Google Search Wrappers¶
Note
The Google Search feature is deprecated and it may be removed in future major versions of the Denodo Platform.
The section Features Deprecated in Virtual DataPort 7.0 lists all the features that are deprecated.
Virtual DataPort supports the creation of wrappers on search engines created using the Google Search tools.
The main parameters of the CREATE WRAPPER GS
are the following:
SITECOLLECTIONS
. This parameter is mandatory. It specifies, within the Google Search server, the collections on which to make the search. The collections are created by the Google Search server administrator. Its name is case-sensitive. It is possible to specify several collections separated by commas.
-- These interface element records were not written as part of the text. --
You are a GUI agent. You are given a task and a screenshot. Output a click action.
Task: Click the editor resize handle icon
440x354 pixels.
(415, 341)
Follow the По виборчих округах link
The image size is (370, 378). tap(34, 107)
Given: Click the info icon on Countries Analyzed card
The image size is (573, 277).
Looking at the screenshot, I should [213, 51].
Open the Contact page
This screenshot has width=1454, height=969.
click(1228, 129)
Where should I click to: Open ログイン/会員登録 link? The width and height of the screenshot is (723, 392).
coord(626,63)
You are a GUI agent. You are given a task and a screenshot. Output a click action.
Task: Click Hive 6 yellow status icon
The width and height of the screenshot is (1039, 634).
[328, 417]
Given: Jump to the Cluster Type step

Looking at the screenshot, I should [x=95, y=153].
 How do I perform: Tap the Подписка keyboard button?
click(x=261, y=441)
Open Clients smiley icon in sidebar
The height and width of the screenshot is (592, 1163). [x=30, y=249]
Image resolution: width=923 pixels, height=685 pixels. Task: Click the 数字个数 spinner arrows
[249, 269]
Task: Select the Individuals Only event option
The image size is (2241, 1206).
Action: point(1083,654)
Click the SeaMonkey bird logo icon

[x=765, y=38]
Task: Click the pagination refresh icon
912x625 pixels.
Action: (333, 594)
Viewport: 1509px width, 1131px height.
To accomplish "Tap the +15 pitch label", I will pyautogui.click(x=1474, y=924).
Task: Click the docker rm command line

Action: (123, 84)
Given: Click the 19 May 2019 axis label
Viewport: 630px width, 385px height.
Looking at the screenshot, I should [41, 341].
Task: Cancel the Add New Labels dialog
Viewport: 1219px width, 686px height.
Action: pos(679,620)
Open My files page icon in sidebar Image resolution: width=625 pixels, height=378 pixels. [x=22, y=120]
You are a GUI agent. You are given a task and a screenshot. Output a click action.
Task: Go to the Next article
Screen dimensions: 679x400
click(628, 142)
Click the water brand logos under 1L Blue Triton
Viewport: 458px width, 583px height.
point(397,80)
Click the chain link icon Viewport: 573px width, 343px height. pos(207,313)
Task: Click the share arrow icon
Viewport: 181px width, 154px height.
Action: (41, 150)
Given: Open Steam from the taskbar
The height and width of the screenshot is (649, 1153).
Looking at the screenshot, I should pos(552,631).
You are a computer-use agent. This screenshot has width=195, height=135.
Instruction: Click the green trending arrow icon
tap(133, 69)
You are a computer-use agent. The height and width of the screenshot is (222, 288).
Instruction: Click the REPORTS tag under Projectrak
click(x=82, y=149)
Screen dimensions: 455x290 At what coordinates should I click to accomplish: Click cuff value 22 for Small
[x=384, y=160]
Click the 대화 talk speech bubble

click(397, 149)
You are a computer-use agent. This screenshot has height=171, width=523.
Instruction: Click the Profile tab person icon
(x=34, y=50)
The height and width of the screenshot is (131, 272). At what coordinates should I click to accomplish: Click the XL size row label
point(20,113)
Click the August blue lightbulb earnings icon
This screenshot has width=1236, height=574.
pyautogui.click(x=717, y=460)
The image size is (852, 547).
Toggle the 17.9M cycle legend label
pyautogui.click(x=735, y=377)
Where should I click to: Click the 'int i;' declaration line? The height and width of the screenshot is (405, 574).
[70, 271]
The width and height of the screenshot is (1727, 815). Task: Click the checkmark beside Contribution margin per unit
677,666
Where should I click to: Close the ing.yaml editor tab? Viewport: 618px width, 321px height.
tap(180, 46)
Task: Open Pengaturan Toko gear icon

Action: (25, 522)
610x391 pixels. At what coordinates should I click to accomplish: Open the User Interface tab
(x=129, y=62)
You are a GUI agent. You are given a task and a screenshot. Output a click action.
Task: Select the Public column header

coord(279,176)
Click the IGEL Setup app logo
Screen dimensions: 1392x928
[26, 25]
In this case, the search will be made on all of them. Where an external server is accessed, the collection to be sought can normally be obtained by examining the value of the site parameter on the invocation URLs.CLIENT
: This parameter is optional. It identifies the client making the queries. The Google Search server can be configured to behave in a different manner, depending on the client to have issued the query.LANGUAGES
: This parameter is optional. If specified, only documents in the specified language will be returned.NUMKEYMATCH
: This parameter is optional. Google Search allows the administrator to manually determine the priority of the pages. This parameter receives an integer value of between 0 and 5, where 5 is the maximum priority. If this value is established, the searches made will only return the pages having the specified priority or higher.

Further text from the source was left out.